EXERCISE BRIEF:
In the listing that follows, locate the line containing "The width and height of the screenshot is (196, 457)." and the line containing "Sort list by 发布者 column header". Retype exactly those two lines and every line between them, and nothing more.

ENTRIES SHOWN:
____________________

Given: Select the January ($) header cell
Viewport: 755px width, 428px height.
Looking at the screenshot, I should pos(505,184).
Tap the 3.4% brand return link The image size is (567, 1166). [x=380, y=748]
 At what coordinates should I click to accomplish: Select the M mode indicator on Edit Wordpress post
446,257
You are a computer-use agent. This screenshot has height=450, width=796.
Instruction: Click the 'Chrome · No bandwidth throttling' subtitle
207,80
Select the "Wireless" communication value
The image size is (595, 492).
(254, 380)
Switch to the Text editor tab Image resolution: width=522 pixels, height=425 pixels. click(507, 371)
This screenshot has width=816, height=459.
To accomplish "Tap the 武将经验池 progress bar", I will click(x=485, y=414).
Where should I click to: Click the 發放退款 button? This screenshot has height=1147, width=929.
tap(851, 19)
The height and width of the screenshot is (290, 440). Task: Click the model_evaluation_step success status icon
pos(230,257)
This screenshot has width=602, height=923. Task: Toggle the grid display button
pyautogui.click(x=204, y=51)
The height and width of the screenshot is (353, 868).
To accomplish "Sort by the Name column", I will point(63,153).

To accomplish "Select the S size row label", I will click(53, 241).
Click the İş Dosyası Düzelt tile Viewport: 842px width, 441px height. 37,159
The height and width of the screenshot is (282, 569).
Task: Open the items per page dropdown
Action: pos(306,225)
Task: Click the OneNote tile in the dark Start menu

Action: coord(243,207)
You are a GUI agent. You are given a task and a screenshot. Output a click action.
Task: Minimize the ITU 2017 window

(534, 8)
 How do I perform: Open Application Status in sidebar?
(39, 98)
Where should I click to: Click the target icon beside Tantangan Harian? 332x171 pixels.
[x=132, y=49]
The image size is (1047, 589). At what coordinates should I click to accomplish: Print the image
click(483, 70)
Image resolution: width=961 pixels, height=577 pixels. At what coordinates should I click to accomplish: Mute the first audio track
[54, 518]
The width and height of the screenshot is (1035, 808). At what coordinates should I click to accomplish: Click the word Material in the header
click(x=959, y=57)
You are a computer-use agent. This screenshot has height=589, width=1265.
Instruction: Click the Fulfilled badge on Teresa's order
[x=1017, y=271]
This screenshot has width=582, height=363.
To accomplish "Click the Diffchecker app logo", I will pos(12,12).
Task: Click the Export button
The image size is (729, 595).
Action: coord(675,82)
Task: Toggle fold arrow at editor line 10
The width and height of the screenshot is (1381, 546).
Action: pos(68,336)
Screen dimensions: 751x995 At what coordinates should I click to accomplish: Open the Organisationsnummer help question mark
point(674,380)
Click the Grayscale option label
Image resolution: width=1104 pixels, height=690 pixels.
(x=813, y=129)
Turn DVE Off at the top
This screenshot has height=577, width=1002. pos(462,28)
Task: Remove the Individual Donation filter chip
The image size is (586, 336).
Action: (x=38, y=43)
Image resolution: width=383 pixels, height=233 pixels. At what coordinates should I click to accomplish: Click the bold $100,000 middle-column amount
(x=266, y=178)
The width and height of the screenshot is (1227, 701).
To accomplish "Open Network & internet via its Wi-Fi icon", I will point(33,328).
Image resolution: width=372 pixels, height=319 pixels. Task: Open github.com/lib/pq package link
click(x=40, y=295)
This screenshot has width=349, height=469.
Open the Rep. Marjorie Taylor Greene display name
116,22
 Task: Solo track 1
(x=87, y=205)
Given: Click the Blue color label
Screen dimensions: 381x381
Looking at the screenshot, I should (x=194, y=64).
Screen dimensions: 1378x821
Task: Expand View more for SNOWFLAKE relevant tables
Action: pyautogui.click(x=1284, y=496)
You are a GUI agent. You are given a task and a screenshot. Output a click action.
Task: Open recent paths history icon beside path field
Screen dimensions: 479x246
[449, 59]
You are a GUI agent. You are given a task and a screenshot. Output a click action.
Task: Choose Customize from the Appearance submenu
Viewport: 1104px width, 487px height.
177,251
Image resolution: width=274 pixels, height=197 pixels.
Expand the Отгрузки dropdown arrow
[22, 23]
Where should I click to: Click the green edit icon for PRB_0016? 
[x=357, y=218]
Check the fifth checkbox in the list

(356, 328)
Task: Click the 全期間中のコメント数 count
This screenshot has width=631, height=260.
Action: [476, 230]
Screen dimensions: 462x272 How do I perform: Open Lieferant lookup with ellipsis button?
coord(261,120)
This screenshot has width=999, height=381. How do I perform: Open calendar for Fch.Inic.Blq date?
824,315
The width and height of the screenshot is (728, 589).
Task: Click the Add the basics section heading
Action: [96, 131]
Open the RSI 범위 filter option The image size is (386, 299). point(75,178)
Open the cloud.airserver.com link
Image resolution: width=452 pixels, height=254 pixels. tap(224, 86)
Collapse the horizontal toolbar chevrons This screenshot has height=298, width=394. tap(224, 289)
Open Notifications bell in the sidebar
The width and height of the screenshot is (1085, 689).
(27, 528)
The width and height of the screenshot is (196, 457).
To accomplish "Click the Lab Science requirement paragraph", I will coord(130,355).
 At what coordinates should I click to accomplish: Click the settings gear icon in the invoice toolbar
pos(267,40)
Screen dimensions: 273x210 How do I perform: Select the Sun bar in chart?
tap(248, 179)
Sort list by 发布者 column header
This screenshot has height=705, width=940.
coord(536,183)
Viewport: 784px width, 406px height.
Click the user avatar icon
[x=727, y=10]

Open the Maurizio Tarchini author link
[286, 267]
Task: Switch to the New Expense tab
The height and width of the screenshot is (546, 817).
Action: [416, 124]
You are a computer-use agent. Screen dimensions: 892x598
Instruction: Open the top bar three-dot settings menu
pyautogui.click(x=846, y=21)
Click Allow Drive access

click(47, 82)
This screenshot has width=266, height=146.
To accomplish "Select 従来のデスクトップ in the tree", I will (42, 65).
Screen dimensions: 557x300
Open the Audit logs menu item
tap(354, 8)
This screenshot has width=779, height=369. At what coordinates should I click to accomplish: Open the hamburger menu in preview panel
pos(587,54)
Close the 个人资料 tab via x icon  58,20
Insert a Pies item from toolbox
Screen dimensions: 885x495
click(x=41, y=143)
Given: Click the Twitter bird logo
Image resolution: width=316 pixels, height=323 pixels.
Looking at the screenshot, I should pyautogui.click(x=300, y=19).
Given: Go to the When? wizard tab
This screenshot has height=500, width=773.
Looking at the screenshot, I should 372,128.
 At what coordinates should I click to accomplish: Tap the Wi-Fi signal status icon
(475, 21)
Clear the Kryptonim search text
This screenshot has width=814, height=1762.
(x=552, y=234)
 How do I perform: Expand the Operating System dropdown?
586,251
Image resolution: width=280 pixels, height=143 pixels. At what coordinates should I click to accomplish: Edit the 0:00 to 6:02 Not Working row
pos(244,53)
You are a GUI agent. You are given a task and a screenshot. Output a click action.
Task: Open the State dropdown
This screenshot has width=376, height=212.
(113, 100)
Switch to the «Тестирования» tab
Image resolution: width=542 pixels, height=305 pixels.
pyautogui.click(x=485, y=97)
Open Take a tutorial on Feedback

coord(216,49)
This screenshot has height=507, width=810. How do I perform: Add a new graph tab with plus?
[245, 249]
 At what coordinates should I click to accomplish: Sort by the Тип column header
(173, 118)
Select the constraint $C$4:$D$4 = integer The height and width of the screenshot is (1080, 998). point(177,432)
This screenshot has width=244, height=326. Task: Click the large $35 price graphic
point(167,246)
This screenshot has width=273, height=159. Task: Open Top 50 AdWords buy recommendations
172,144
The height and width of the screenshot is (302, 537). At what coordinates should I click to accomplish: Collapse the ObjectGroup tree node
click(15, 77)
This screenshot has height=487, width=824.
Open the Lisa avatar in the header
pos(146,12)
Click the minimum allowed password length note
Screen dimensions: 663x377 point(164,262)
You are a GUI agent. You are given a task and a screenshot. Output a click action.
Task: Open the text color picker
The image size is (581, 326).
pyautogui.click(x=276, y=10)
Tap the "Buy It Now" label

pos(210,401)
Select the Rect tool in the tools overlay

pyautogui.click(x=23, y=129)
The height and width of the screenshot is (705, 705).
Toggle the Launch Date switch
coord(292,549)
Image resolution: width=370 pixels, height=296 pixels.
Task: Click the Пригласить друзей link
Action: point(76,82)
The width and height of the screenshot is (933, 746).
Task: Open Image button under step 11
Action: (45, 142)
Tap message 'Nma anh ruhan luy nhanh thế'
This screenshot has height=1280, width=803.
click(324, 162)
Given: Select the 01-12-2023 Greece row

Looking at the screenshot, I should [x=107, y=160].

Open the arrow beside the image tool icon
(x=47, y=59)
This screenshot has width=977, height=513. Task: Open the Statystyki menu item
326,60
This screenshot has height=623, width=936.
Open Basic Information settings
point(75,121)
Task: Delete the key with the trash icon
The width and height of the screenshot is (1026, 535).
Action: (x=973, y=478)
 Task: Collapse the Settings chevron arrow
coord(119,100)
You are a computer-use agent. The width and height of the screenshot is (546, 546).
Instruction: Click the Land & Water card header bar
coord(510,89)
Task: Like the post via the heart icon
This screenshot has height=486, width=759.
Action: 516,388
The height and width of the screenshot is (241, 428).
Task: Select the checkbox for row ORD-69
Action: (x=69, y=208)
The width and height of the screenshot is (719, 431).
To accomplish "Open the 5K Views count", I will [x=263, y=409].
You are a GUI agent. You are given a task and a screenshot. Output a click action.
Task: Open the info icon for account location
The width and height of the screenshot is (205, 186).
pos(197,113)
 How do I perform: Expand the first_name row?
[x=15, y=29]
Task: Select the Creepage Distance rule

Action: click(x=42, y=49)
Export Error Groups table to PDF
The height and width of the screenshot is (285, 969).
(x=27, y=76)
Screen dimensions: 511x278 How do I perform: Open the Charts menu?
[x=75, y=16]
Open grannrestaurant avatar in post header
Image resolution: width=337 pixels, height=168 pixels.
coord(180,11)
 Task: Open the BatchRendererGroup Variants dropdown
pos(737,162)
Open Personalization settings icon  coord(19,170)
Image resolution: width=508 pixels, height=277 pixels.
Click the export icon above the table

____________________

WORKED SOLUTION:
The width and height of the screenshot is (196, 457).
To accomplish "Click the Lab Science requirement paragraph", I will coord(130,355).
 At what coordinates should I click to accomplish: Click the settings gear icon in the invoice toolbar
pos(267,40)
Screen dimensions: 273x210 How do I perform: Select the Sun bar in chart?
tap(248, 179)
Sort list by 发布者 column header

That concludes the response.